Policy Guide

How to write policies that precisely and predictably govern agent behaviour.

Policies can be created, edited, deleted, and toggled (enabled/disabled) from the console at console.blacklake.systems/policies (cloud) or http://localhost:3200/policies (local), via the API (POST /v1/policies, PATCH /v1/policies/:id, DELETE /v1/policies/:id), or via the SDK (bl.policies.create(), bl.policies.update(), bl.policies.delete()). All three interfaces are equivalent — changes from any source take effect immediately.

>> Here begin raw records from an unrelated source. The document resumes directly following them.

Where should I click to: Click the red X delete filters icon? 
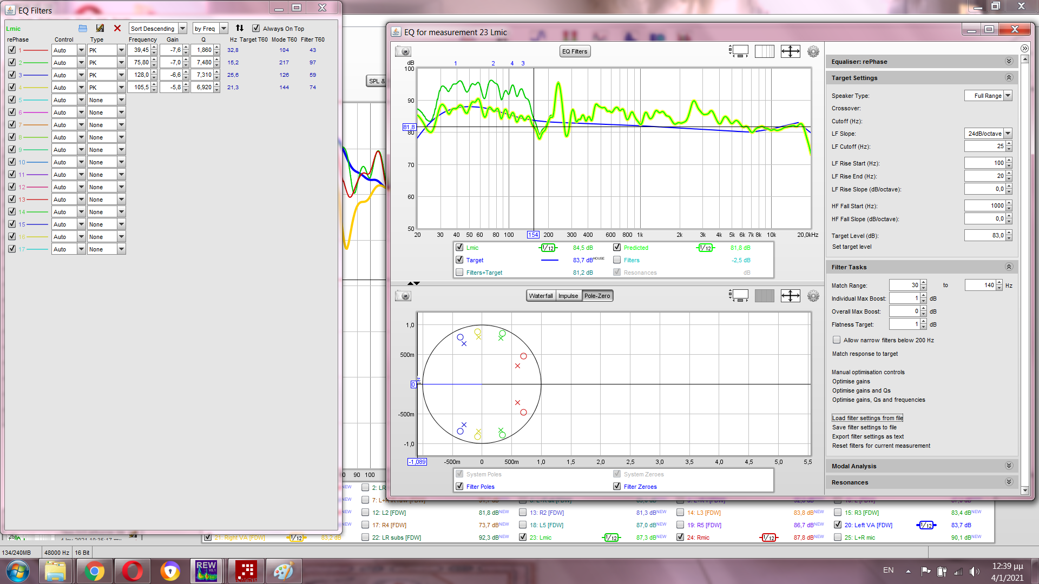(117, 28)

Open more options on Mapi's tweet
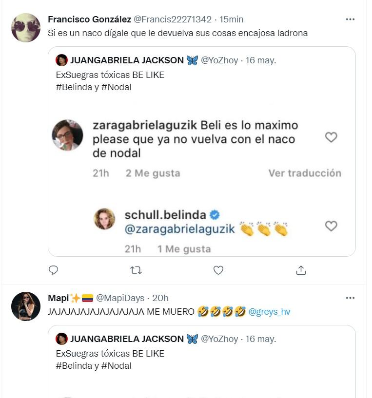[350, 298]
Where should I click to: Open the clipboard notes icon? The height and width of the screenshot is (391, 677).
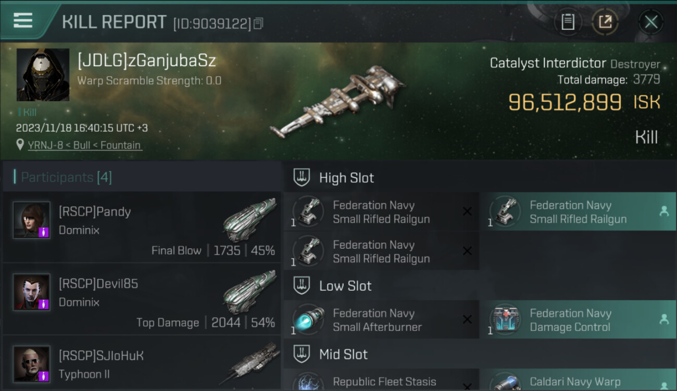click(568, 22)

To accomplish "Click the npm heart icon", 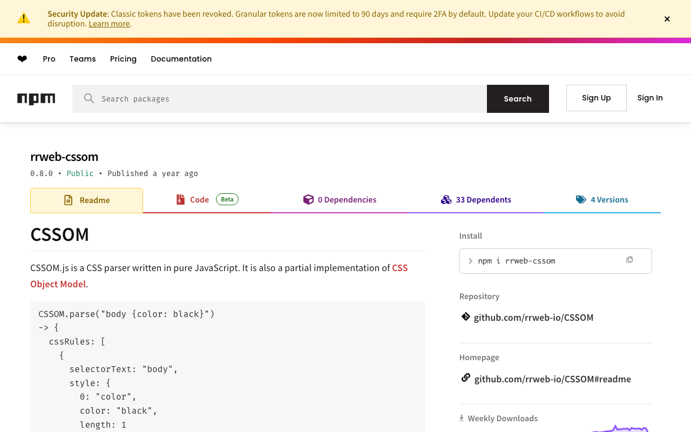I will coord(22,59).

Bind your tools first — or every call denies#

Before any policy is even evaluated, BlackLake checks one thing: is the tool bound to the agent? Bindings are explicit — you create them with bl.agents.bindTool(agentId, toolId) (or via the console). Without a binding, every govern() call for that pair returns deny with reason "Tool is not bound to agent" — not default-deny from a policy.

This is by design: accidentally granting a tool to the wrong agent should take a deliberate step, not happen implicitly. But it's also the most common cause of "I wrote an allow policy and it still denies" confusion. If you're testing and seeing unexpected denies:

Confirm the binding exists — Console → Agents → <agent> → Tools, or bl.agents.listTools(agentId).
The deny reason names the cause: Tool 'X' is not bound to agent 'Y'. That's the bindings issue, not your policy.
The govern simulator (/playground → Govern simulator) shows binding state on its result card before policy match — use it to debug fast.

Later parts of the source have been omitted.